━━━━━ Information provided ━━━━━

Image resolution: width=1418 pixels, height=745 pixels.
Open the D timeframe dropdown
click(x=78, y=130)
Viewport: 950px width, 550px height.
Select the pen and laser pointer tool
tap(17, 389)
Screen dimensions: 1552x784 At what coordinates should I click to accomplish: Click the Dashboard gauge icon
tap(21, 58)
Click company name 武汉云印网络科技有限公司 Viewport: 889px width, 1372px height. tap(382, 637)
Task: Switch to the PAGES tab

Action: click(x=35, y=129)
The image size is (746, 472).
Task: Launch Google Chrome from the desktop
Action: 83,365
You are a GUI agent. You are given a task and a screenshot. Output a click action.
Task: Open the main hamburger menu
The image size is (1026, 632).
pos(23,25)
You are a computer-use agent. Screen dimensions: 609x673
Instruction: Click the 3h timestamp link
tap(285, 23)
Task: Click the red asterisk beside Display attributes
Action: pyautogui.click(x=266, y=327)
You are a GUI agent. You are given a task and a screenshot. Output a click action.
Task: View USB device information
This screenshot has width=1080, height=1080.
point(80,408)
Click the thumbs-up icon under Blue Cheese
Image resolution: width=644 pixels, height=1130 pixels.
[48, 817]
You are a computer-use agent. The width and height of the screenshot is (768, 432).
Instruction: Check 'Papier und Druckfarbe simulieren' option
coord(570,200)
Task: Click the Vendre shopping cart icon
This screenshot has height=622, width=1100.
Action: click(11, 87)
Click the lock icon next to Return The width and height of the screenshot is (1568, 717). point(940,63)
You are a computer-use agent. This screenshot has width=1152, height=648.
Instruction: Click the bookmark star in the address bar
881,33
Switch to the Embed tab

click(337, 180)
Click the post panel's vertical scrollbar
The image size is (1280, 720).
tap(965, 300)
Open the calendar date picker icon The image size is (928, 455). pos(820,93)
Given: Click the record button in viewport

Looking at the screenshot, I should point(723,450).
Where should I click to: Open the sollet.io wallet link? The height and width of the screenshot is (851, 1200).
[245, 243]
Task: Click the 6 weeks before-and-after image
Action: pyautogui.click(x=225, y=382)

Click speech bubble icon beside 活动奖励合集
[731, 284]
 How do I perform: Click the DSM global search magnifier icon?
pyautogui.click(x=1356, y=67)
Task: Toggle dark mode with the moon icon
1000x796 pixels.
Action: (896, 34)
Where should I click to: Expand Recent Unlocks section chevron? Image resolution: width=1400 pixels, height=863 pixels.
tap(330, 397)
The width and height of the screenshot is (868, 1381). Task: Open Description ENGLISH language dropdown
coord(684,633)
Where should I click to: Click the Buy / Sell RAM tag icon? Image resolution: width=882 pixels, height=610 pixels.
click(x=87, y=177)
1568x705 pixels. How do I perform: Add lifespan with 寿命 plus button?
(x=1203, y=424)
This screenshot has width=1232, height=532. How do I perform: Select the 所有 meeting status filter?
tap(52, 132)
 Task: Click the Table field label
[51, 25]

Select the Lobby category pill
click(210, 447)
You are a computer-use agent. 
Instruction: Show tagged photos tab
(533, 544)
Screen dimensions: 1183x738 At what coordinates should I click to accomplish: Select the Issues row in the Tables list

━━━━━

Rewrite the entries as a numbered list, from the line containing "Click speech bubble icon beside 活动奖励合集" through the end of the entries, both included. Skip any blank lines.

1. Click speech bubble icon beside 活动奖励合集
2. [731, 284]
3.  How do I perform: Click the DSM global search magnifier icon?
4. pyautogui.click(x=1356, y=67)
5. Task: Toggle dark mode with the moon icon
6. 1000x796 pixels.
7. Action: (896, 34)
8. Where should I click to: Expand Recent Unlocks section chevron? Image resolution: width=1400 pixels, height=863 pixels.
9. tap(330, 397)
10. The width and height of the screenshot is (868, 1381). Task: Open Description ENGLISH language dropdown
11. coord(684,633)
12. Where should I click to: Click the Buy / Sell RAM tag icon? Image resolution: width=882 pixels, height=610 pixels.
13. click(x=87, y=177)
14. 1568x705 pixels. How do I perform: Add lifespan with 寿命 plus button?
15. (x=1203, y=424)
16. This screenshot has width=1232, height=532. How do I perform: Select the 所有 meeting status filter?
17. tap(52, 132)
18.  Task: Click the Table field label
19. [51, 25]
20. Select the Lobby category pill
21. click(210, 447)
22. You are a computer-use agent. 
23. Instruction: Show tagged photos tab
24. (533, 544)
25. Screen dimensions: 1183x738 At what coordinates should I click to accomplish: Select the Issues row in the Tables list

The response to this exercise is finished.